[[ EXTRACTED MATERIAL open ]]

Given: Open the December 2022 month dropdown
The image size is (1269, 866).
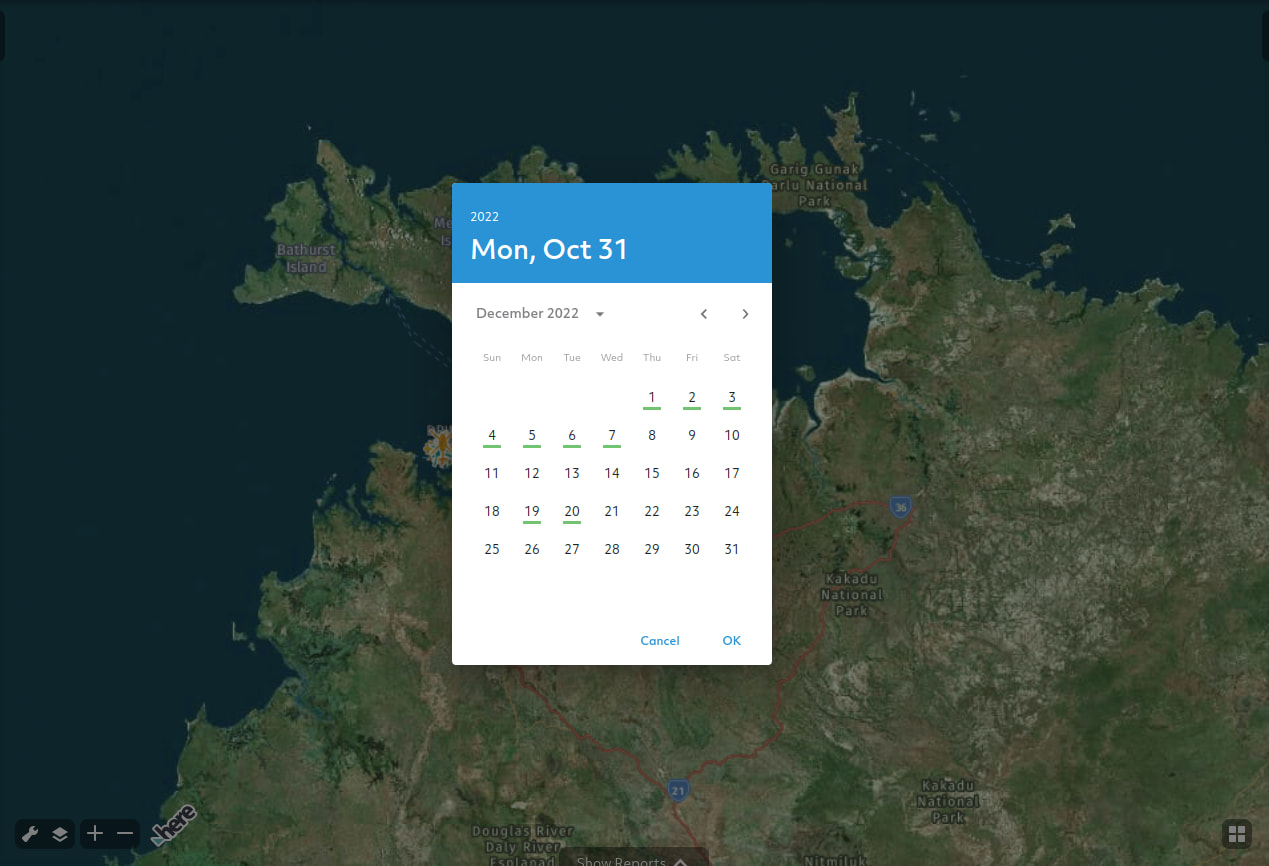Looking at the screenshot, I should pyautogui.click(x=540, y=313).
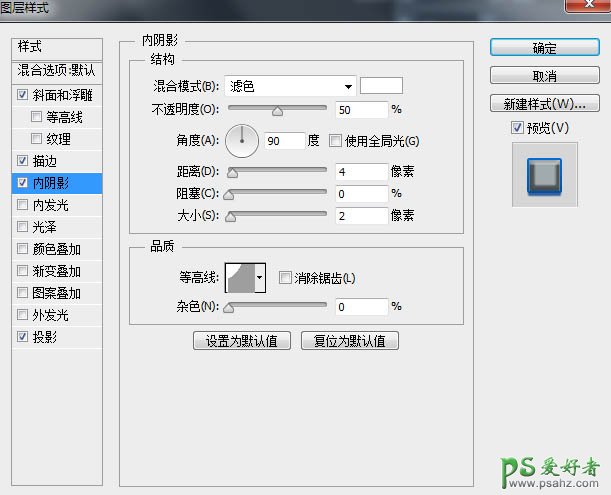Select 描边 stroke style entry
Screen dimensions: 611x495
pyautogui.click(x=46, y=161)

[[ EXTRACTED MATERIAL closed ]]

What you give back should match the entries above exactly, except that pictures are dropped.

Given: Open the December 2022 month dropdown
The image size is (1269, 866).
Looking at the screenshot, I should pyautogui.click(x=540, y=313).
Select 描边 stroke style entry
Screen dimensions: 611x495
pyautogui.click(x=46, y=161)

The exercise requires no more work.